* Directions *
Recast each line of the material below as a JSON list of strings, one string per line, skipping blank lines. Leave the pictures out of the answer.

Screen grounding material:

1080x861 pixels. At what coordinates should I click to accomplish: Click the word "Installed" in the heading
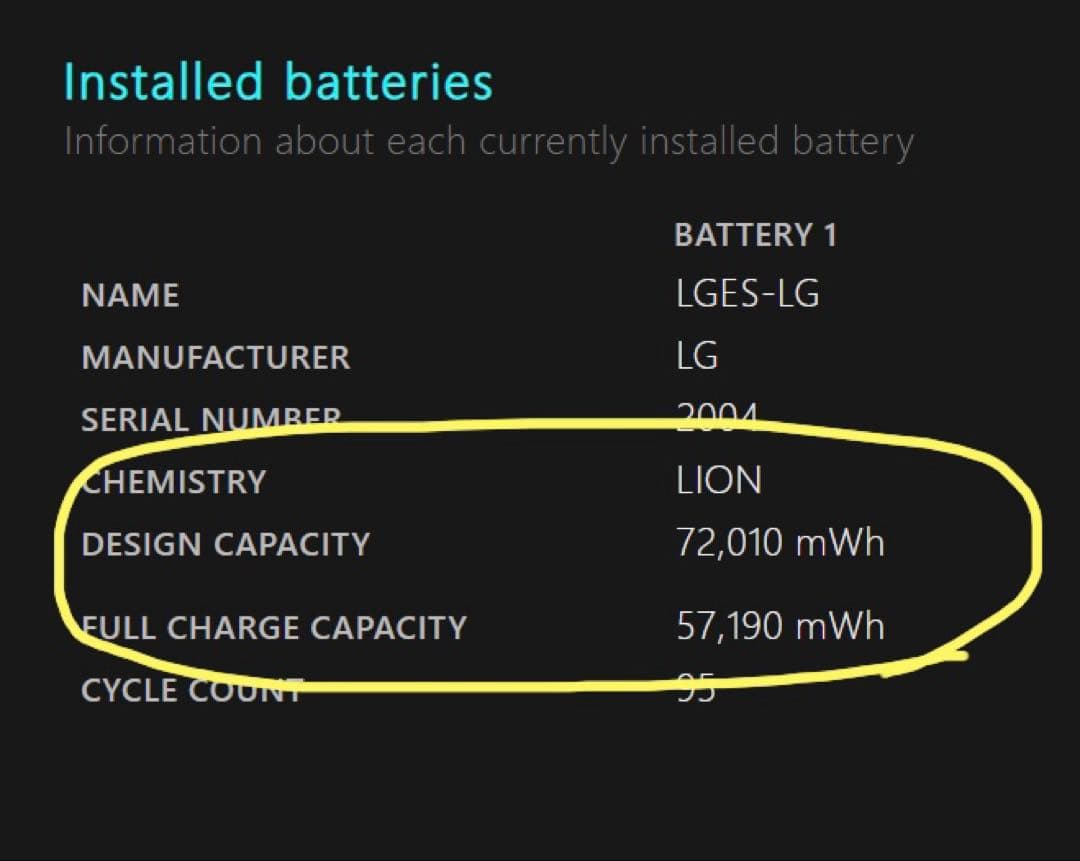pyautogui.click(x=163, y=82)
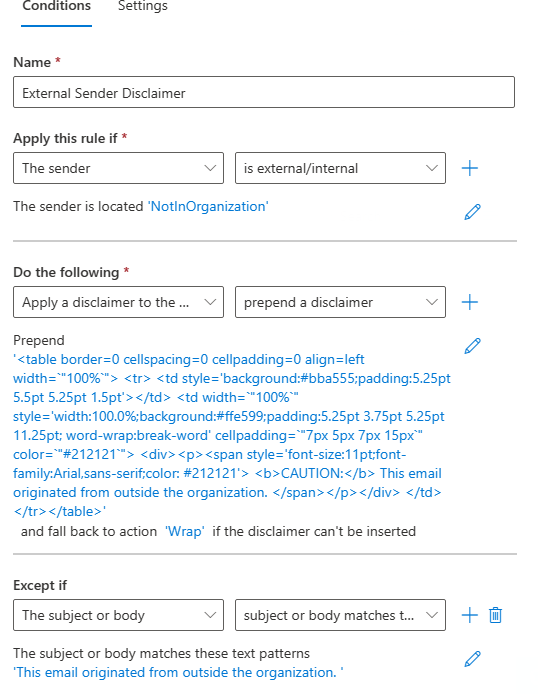The height and width of the screenshot is (694, 538).
Task: Delete the exception with the trash icon
Action: pyautogui.click(x=495, y=615)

* Exercise answer *
[
  "1080x861 pixels. At what coordinates should I click to accomplish: Click the word \"Installed\" in the heading",
  "pyautogui.click(x=163, y=82)",
  "The height and width of the screenshot is (694, 538).",
  "Task: Delete the exception with the trash icon",
  "Action: pyautogui.click(x=495, y=615)"
]